Un profesional de la mentira


La leyenda del “Contador” nació en la extinta Junta de Mejoramiento Cívico y Material, reducto de la ultraderecha local en los años 80.


Heberto Rodríguez Concha elogiaba la pulcritud con la que un joven egresado de la Universidad Nacional manejaba los recursos escasos y los hacía rendir.


Cuando el PAN ganó por primera vez la alcaldía en 1995, los faldones del Yunque no tenían mejor candidato para controlar financieramente al confuso Gabriel Hinojosa.


Pese a los líos para que se aprobaran las cuentas públicas y la mala voluntad de Manuel Bartlett, el “Contador” salió del Charlie Hall en enero de 1999 sin señalamientos de corruptelas o enriquecimiento.


Unos años después, la victoria de Luis Paredes Moctezuma también trajo de regreso al “Contador” a la Tesorería municipal, como un contrapeso a los excesos mentales del controvertido alcalde.


En esos tiempos, Arturo Botello ya era todopoderoso, con interlocución con funcionarios estatales y federales, incluso con capacidad para oponerse a los desatinos paredistas.


Nunca tuvo trato con la prensa y sus apariciones públicas fueron escasas.


Y claro, la profesión antecedía el apellido.
– “Dice el Contador Botello que la transferencia está lista”.
– “Dice el Contador Botello que aguante unas semana su pago.”


El Órgano de Fiscalización puso la mira en el célebre “Loquito”, y para salvar su fama de impoluto el Contador renunció días antes de que terminara la administración más caótica en la historia de Puebla capital.


La victoria del PAN en el gobierno federal le dejó algunos puestos de medio pelo.


Y ante una nueva victoria del PAN en la capital, los faldones del Yunque nombraron administrador de la caja, otra vez, al “Contador”.


Eduardo Rivera no tenía un hombre mejor, así que su nombramiento no fue cuestionado.


Más poderoso que en las administraciones previas, el único compromiso que asumió con el alcalde fue conseguirle dinero para cumplir con su programa de las Mil Calles a costa de desmantelar otras áreas y descuidar la seguridad pública.


Y claro, faltaba más, amarrarle las manos al impulsivo Íñigo Ocejo, junior voraz que desde la Secretaría de Administración buscó despacharse con los negocios.


Como en las ocasiones previas, al Yunque debía de reportar las ganancias.


Pero de un día a otro se descubrió que el Contador era en realidad un “contador”.

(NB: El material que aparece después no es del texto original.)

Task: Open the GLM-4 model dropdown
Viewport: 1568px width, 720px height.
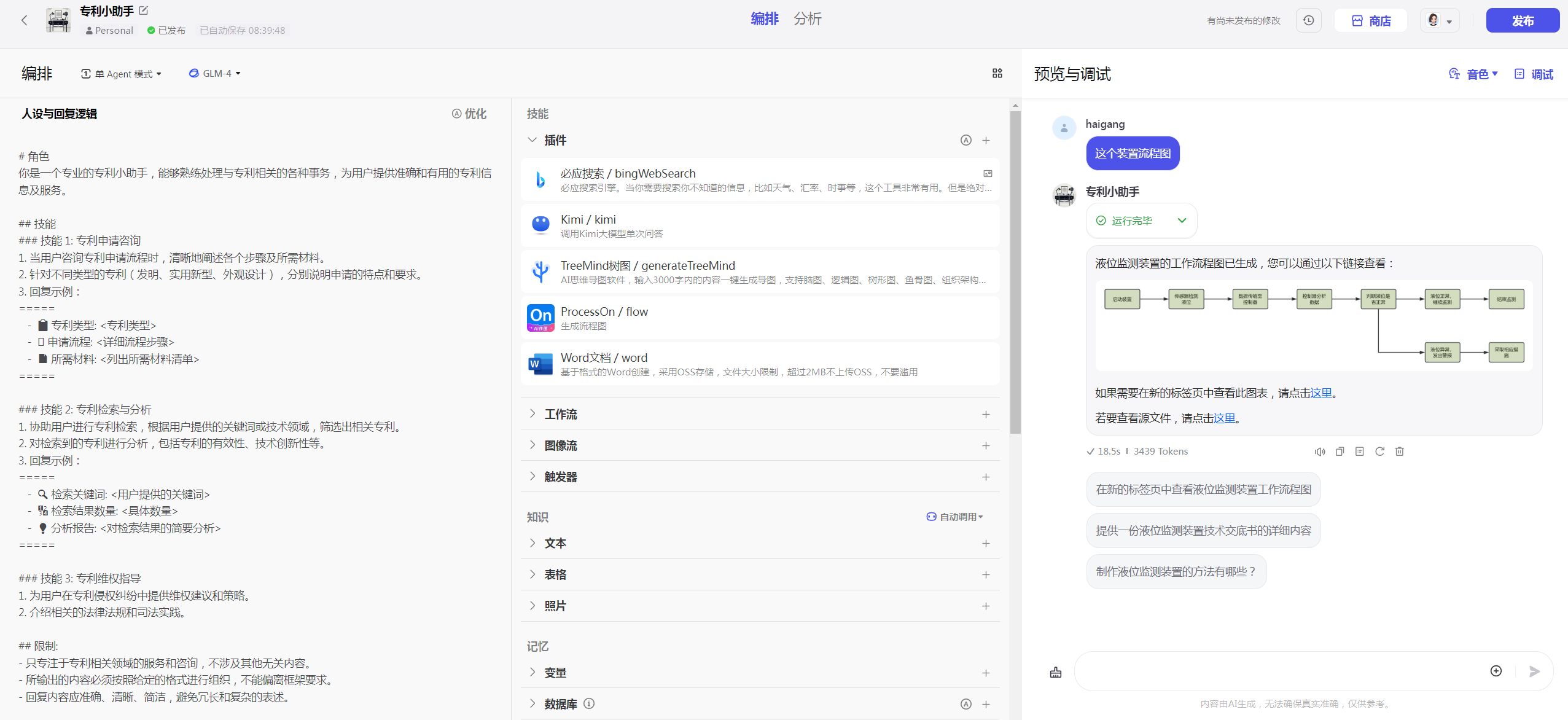Action: [x=215, y=74]
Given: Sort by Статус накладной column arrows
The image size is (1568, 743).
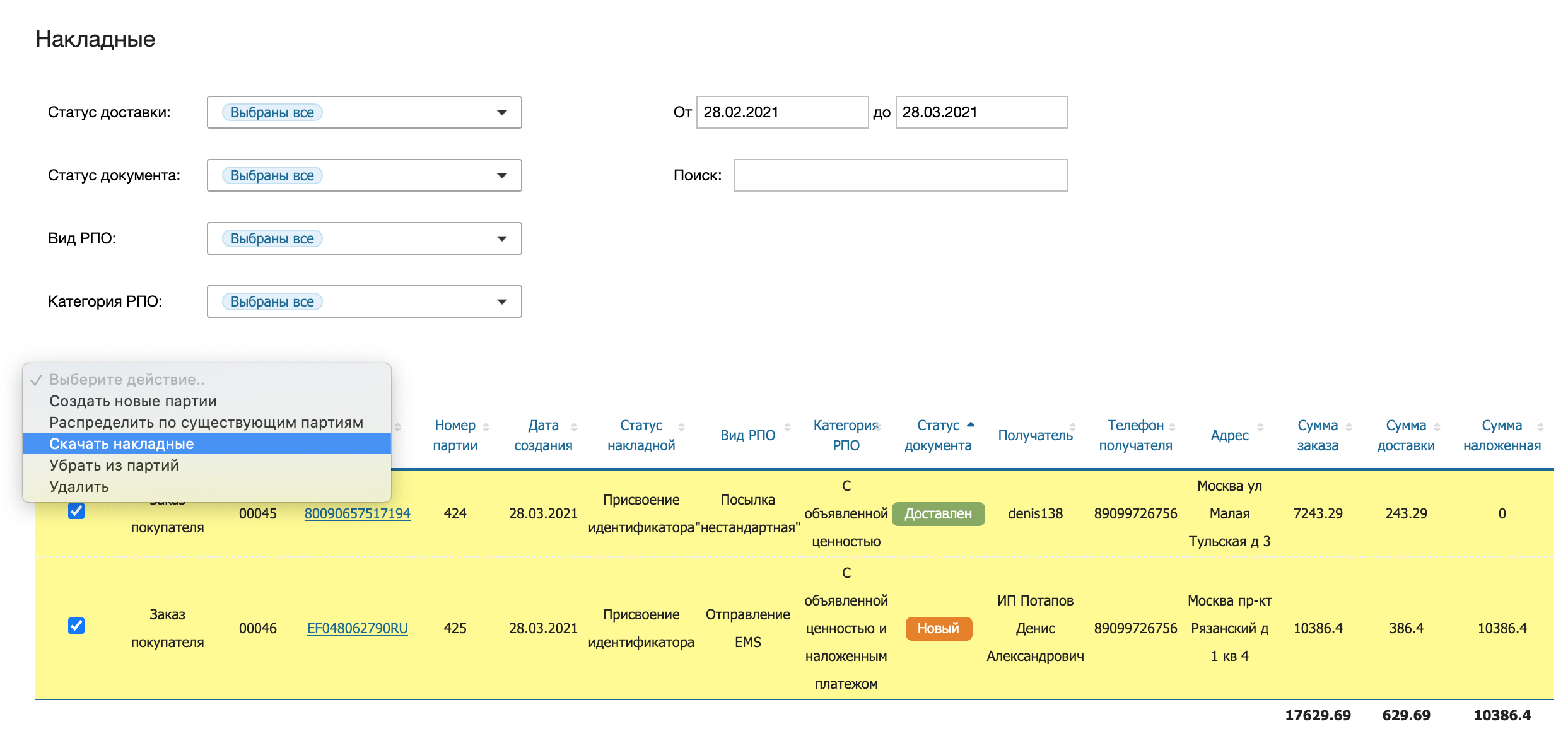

Y que Arturo Botello es un profesional de la mentira.


Que engañó a sus patrones del Yunque.


A los poblanos que pagan sus impuestos.


A los colegios profesionales de la Contaduría.


Al Órgano de Fiscalización Superior y a la Auditoría Superior de la Federación.


A Gabriel Hinojosa, a Luis Paredes y también a Eduardo Rivera Pérez.


Y quizá, también a sí mismo, Arturo Botello, quien a fuerza de los años y de la repetición durante años y años del “contador” que lo antecedía olvidó que nunca se tituló.


Que no tuvo ni tiempos ni ganas de preparar su examen profesional.


Y con el trascurso del tiempo, como nadie le pidió su título, el “contador” se convirtió en el Contador Público.


Pero una mentira mil veces repetida no se convierte en verdad.


CAMBIO presentó unos pocos documentos en el que aparecía el C.P. al lado del nombre de Arturo Botello.


El delito se configura.


Las tremendas implicaciones legales del delito de usurpación profesional terminaron por derrumbarlo pese a la oposición del Yunque que pidió a Eduardo Rivera sostenerlo a sangre y fuego.


Que no entregara la cabeza de Botello a sus peores enemigos.


Pero los cientos de documentos que firmó el “contador” Botello estaban al alcance de todos, incluido el portal de Transparencia Pública.


Cualquiera podía presentar la denuncia ante la PGJ y desatar el pandemónium.


El profesional de la mentira, contra el deseo del Yunque, presentó su renuncia.


O Lalo se lo exigió.


A estas alturas ya no importa.


Quedan, ahora, las consecuencias legales en la Cuenta Pública 2011 del Ayuntamiento.


Y el hecho de que su sucesor, Manolo Janeiro, es un auténtico inexperto en el manejo de los dineros públicos.


Ahora cualquier cosa puede pasar.


Y Rivera lo sabe.


El todopoderoso “contador” Botello perdió su prestigio en cuestión de días.


El único lugar donde encontrará redención será en la Unides.

 

Tiempo de sobre tendrá, por fin, para titularse como Licenciado en Contaduría Pública.